A B+Tree has three types of nodes:

Internal nodes store only keys and child pointers — no actual row data. Each internal node in PostgreSQL's implementation holds up to (page_size - header) / (key_size + pointer_size) entries. For an 8KB page with 8-byte integer keys, this is roughly 500 entries per internal node.

Leaf nodes store keys paired with heap pointers ((page_id, slot_number) — called ItemPointer or tid in PostgreSQL). Leaf nodes are linked in a doubly-linked list in key order.

The root node is either an internal node (for large indexes) or a leaf node (for small indexes that fit on one page).

B+Tree structure:
                    [Internal: 30 | 60]
                   /         |          \
        [Int: 15|20]    [Int: 40|50]    [Int: 70|80]
        /    |    \       ...              ...
[Leaf] [Leaf] [Leaf] ←──────────────────────────────▶ (linked list)
  ↓      ↓      ↓
heap  heap    heap
tids  tids    tids

Page Splits and Tree Height

When a leaf page is full and a new entry must be inserted, PostgreSQL splits the page. The median key moves up to the parent internal node. Two half-full pages replace the one full page. If the parent is also full, the split propagates upward — potentially all the way to the root.

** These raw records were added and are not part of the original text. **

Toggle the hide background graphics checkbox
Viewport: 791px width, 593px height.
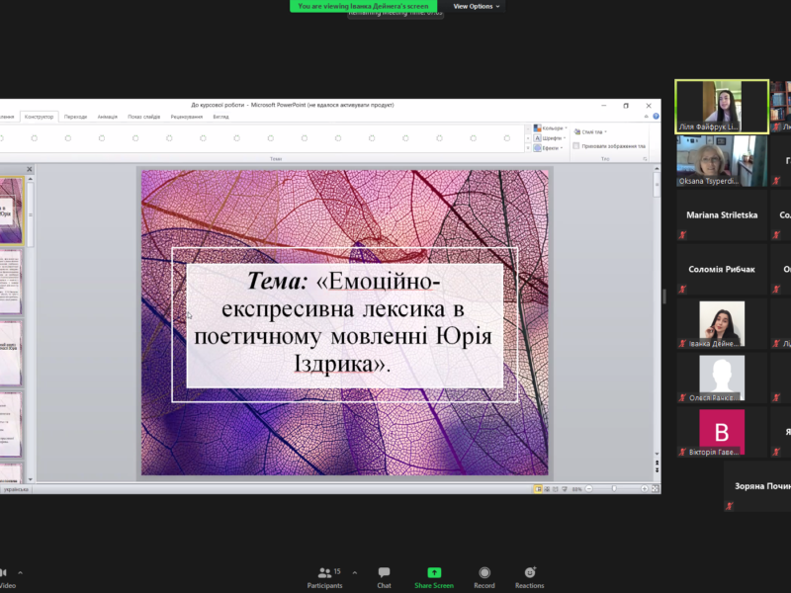(x=576, y=146)
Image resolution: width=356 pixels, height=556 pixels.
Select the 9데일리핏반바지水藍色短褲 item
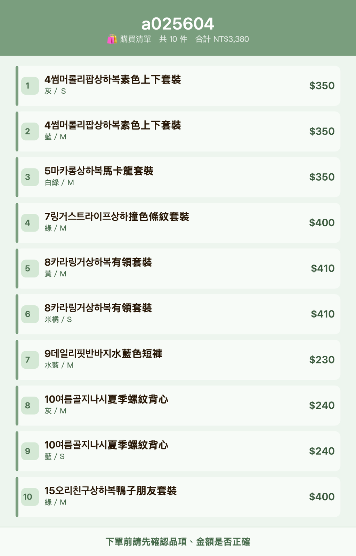click(178, 360)
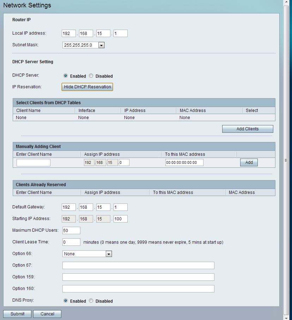Click the Option 67 text field
Image resolution: width=292 pixels, height=320 pixels.
pyautogui.click(x=138, y=266)
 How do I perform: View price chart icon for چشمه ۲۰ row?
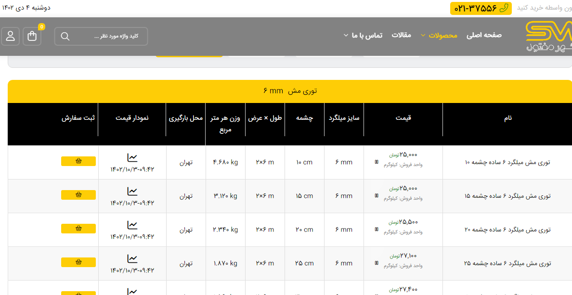tap(132, 225)

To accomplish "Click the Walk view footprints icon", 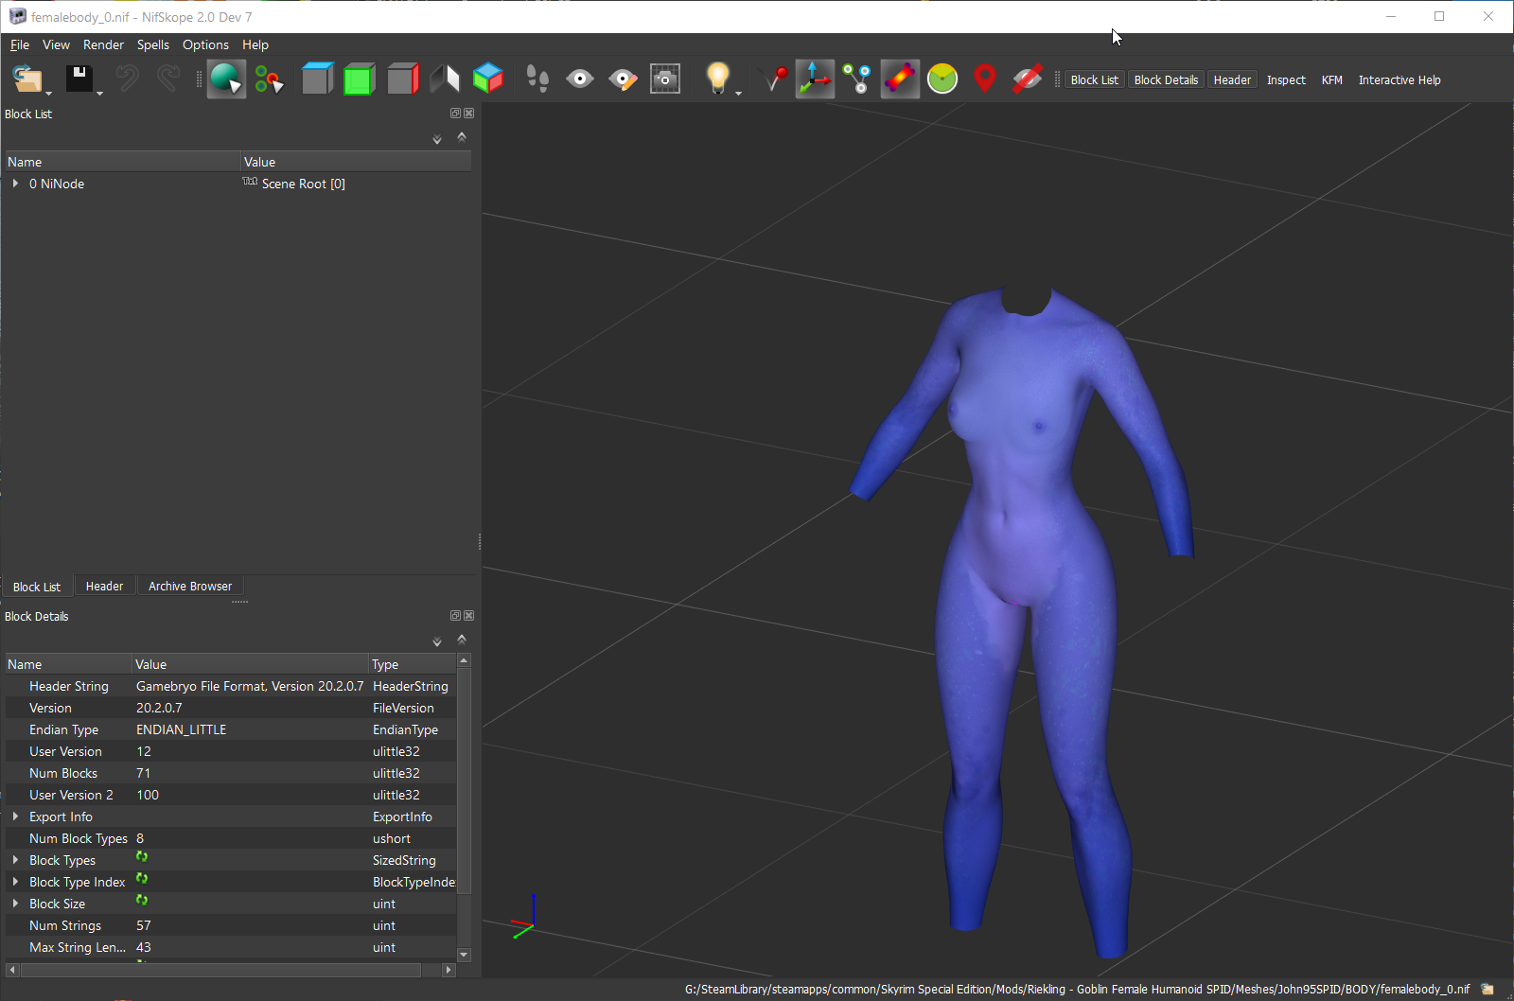I will point(537,79).
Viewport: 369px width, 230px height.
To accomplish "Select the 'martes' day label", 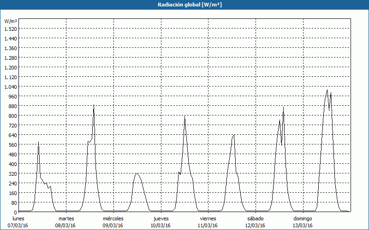I will point(66,219).
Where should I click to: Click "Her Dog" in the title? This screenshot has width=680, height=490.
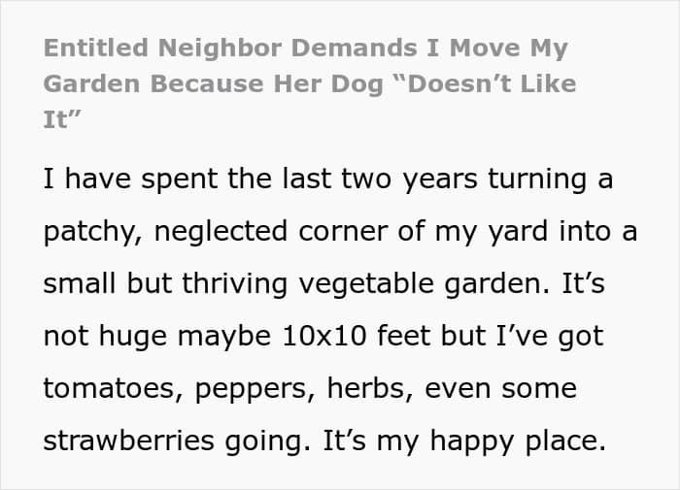pyautogui.click(x=328, y=83)
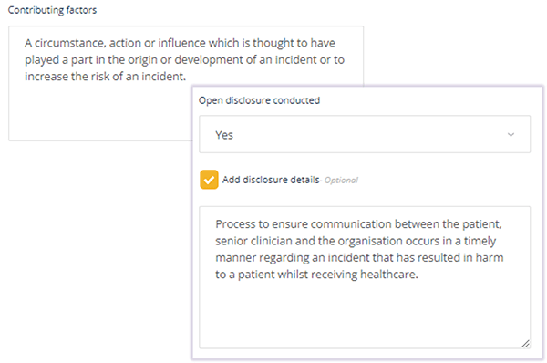The height and width of the screenshot is (363, 547).
Task: Click the white checkmark icon in orange box
Action: click(209, 180)
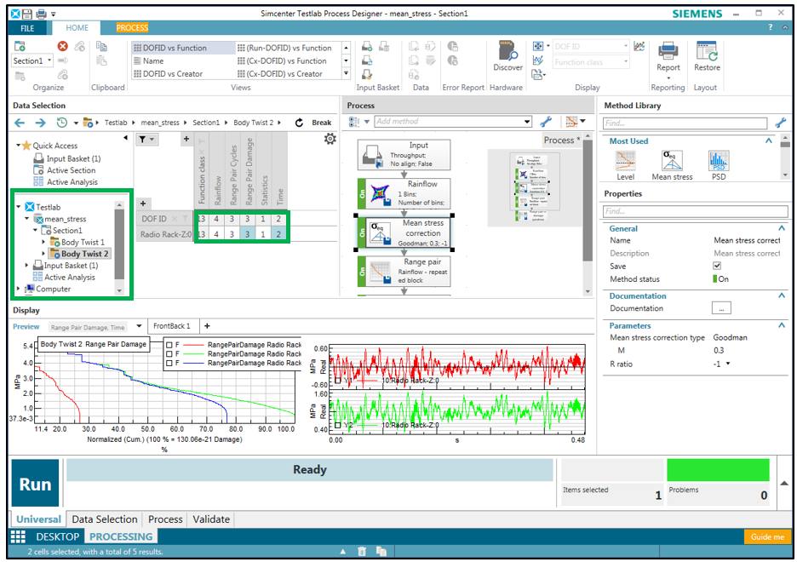Open the Validate tab at bottom
This screenshot has width=797, height=562.
[x=211, y=519]
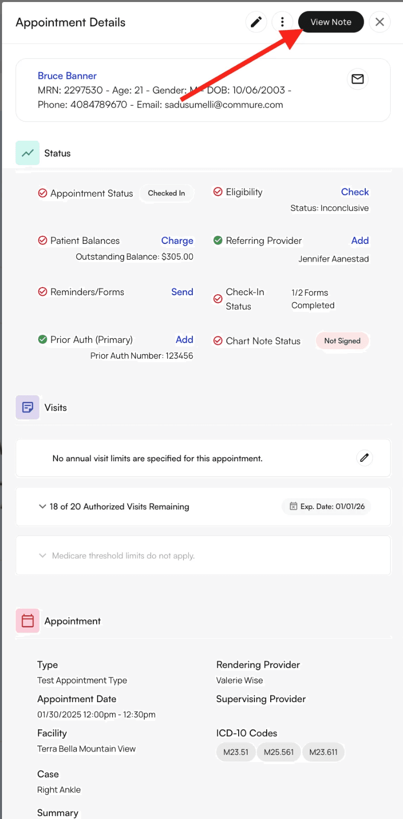Click the Status section chart icon

point(27,152)
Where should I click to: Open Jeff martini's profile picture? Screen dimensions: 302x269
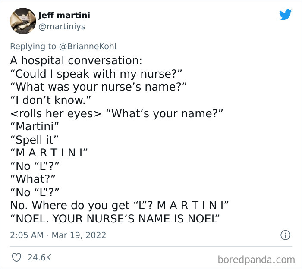(23, 21)
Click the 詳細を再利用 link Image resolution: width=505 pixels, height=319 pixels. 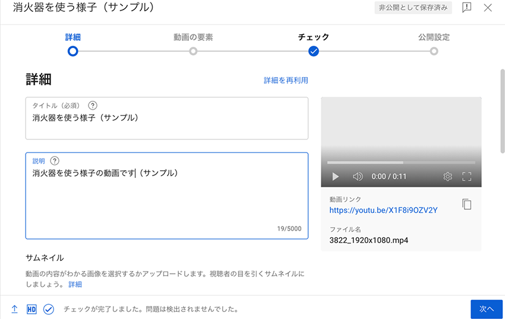tap(286, 80)
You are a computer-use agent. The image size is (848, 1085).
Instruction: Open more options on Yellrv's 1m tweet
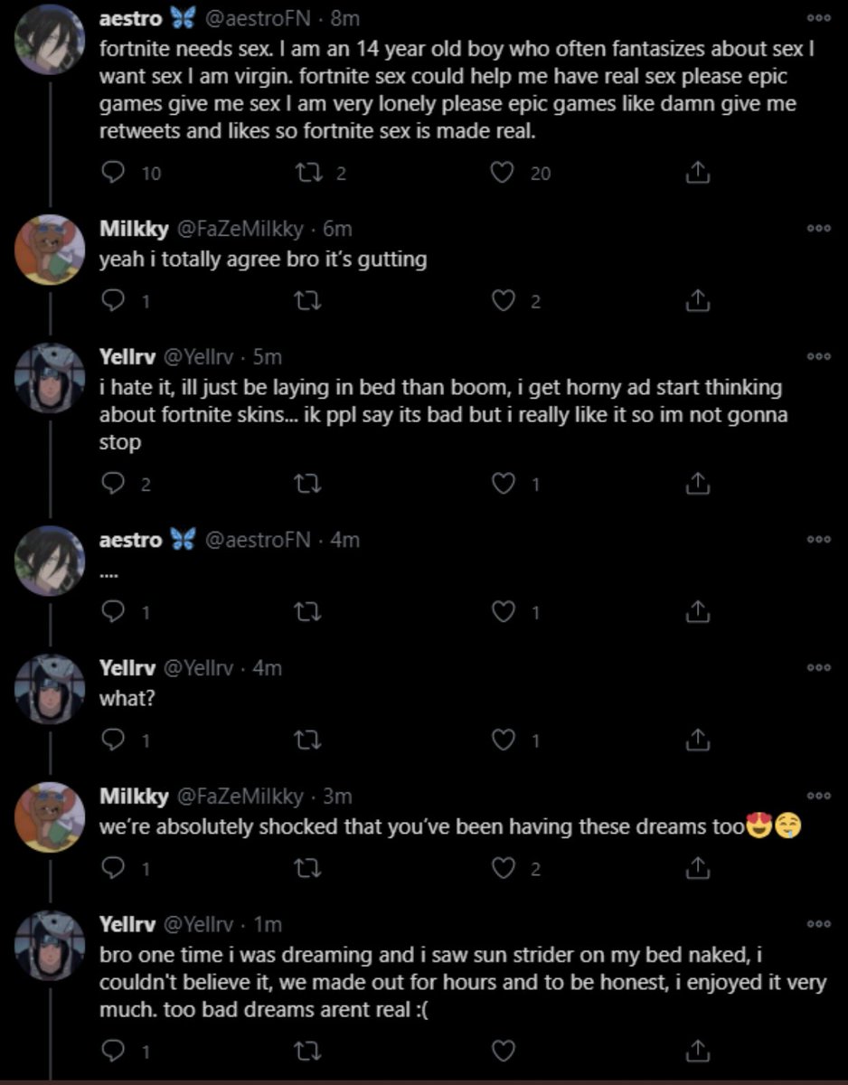pyautogui.click(x=817, y=924)
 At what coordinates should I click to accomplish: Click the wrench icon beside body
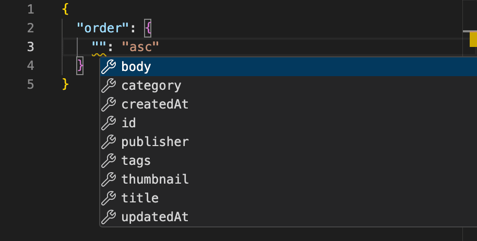[108, 67]
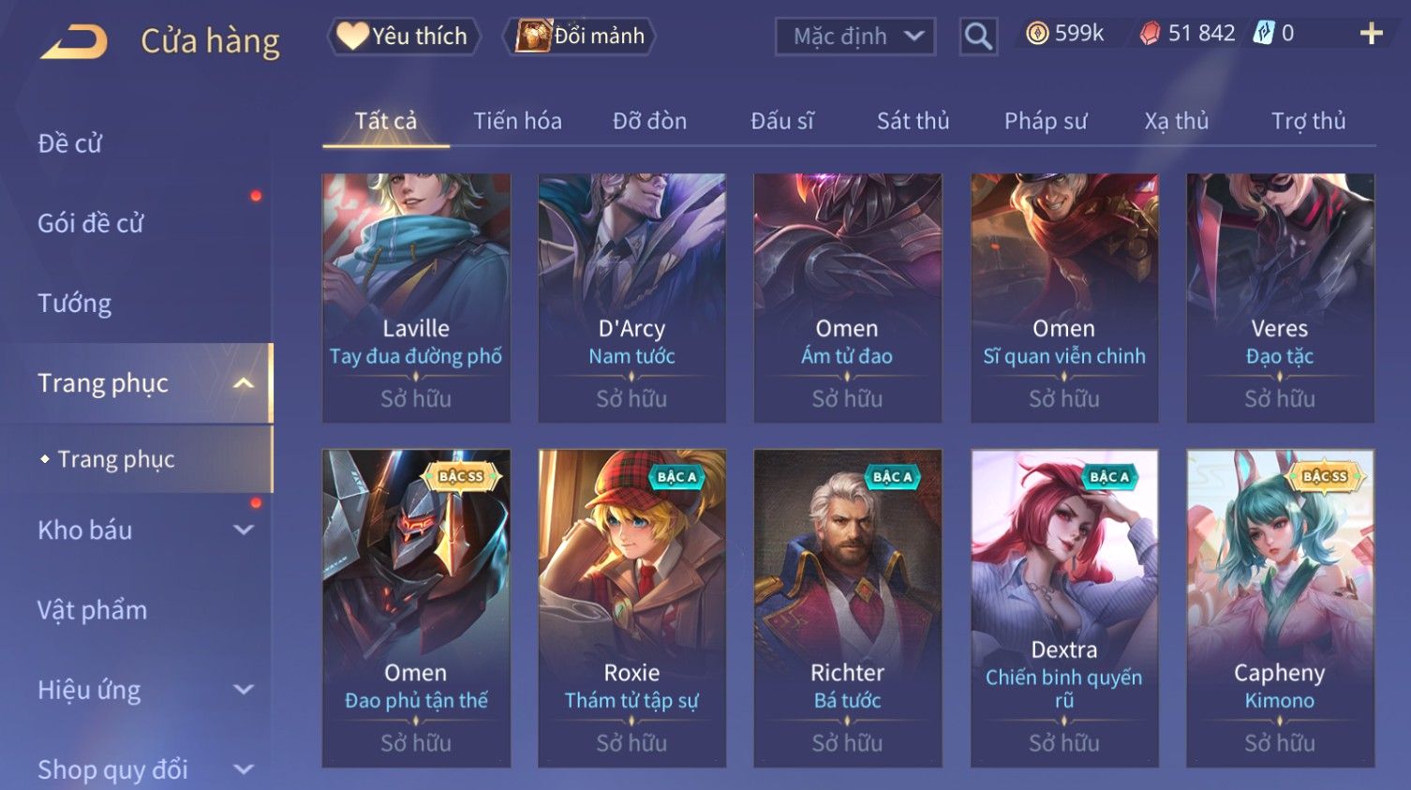Click the blue voucher icon showing 0
1411x790 pixels.
(x=1264, y=34)
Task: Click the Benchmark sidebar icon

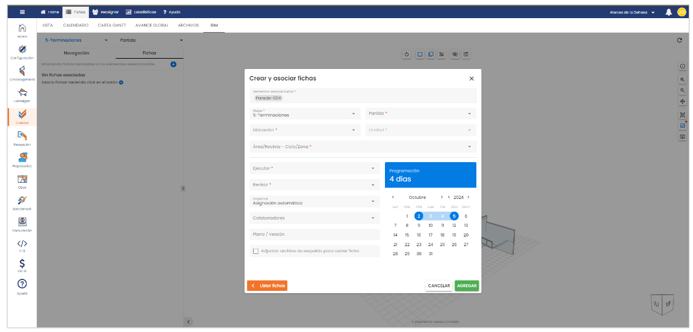Action: tap(22, 202)
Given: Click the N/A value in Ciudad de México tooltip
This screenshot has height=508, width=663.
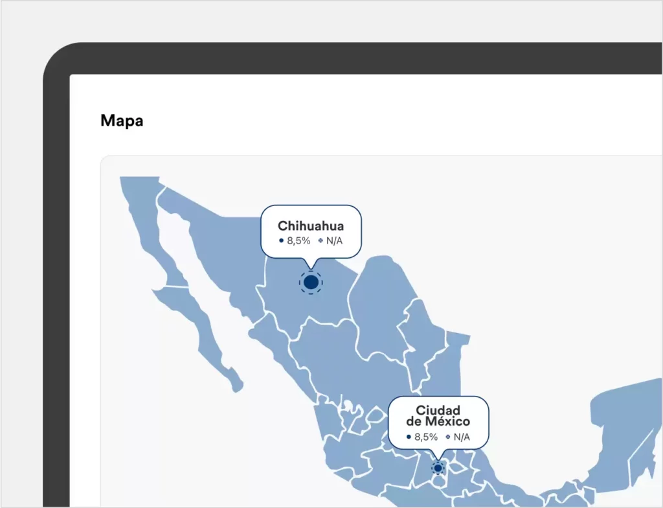Looking at the screenshot, I should pos(462,437).
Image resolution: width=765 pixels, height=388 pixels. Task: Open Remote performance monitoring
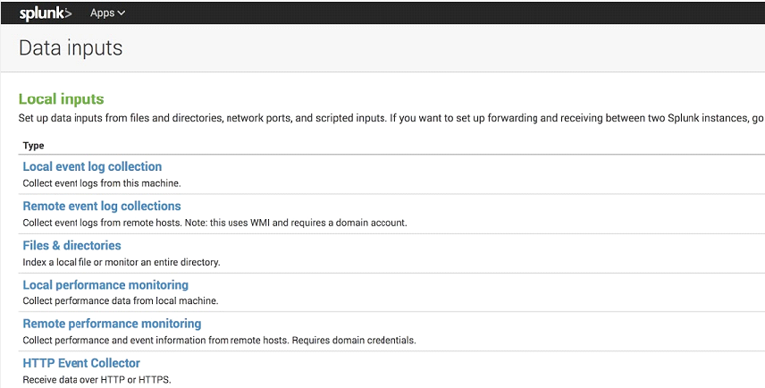tap(112, 324)
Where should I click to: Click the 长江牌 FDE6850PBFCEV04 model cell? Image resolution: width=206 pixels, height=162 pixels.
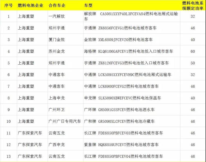(x=123, y=156)
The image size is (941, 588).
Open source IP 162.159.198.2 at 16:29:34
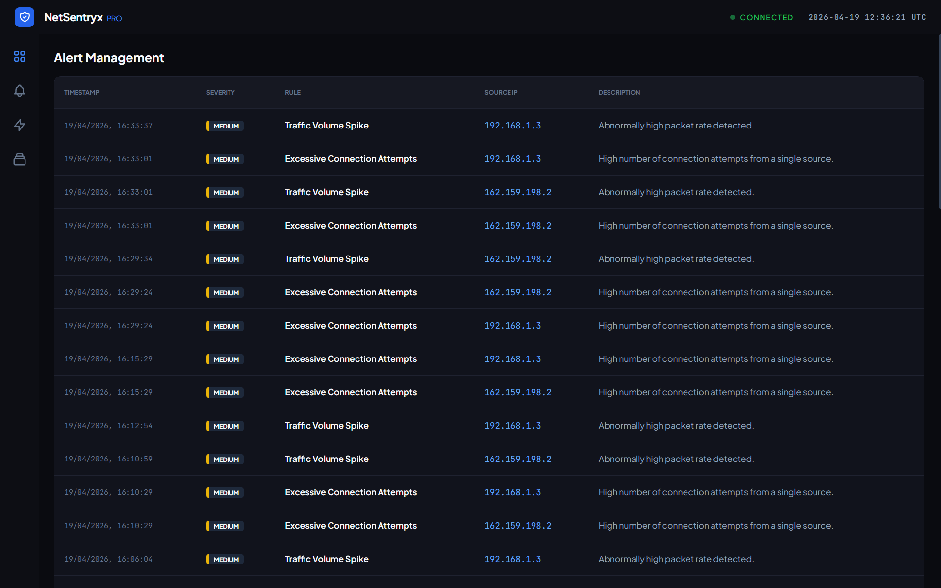[x=518, y=259]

When the root splits, a new root is created one level up. This is the only way a B+Tree grows in height. A B+Tree with N entries and branching factor B has height log_B(N). With 500 entries per internal node and 1 billion rows, the tree height is log_500(1,000,000,000) ≈ 3.5 — meaning at most 4 page reads to locate any entry. This is why B-Tree indexes remain fast at any realistic data size.

The Fill Factor

PostgreSQL's B-Tree implementation uses a fill factor (default 90%) that leaves 10% of each leaf page free during initial builds and during splits. This free space absorbs future insertions without triggering immediate page splits. For tables that receive mostly INSERT workloads with sequential keys (like auto-incrementing IDs), the default fill factor wastes space. For tables with frequent UPDATEs to indexed columns (which are DELETE + INSERT in the index), a lower fill factor (70-80%) reduces split frequency.

HOT Updates and Index Maintenance

When you UPDATE a row in PostgreSQL and the update does not change any indexed column, PostgreSQL can use Heap-Only Tuple (HOT) optimization. Instead of inserting a new index entry, PostgreSQL:

  1. Writes the new tuple version on the same heap page as the old version
  2. Sets the old tuple's t_ctid to point to the new version
  3. Does NOT insert anything into the index

Index scans follow the t_ctid chain from the index-referenced tuple to the current version. HOT chains are pruned during page access — when a page is accessed and the chain is found, dead tuples in the chain are reclaimed immediately without waiting for VACUUM.

HOT is only possible when the new tuple version fits on the same page as the old version (free space permitting) and no indexed column is modified. This is why a low fill factor on heavily-updated tables pays off: more free space on heap pages = more HOT updates = fewer index writes = lower write amplification.

Takeaway: B+Tree indexes have height O(log N) with branching factors of hundreds, making 3-4 page reads sufficient for any realistic dataset. Page splits propagate upward and are managed with fill factors. HOT updates avoid index writes entirely when no indexed column changes — this is PostgreSQL's primary mechanism for reducing update overhead.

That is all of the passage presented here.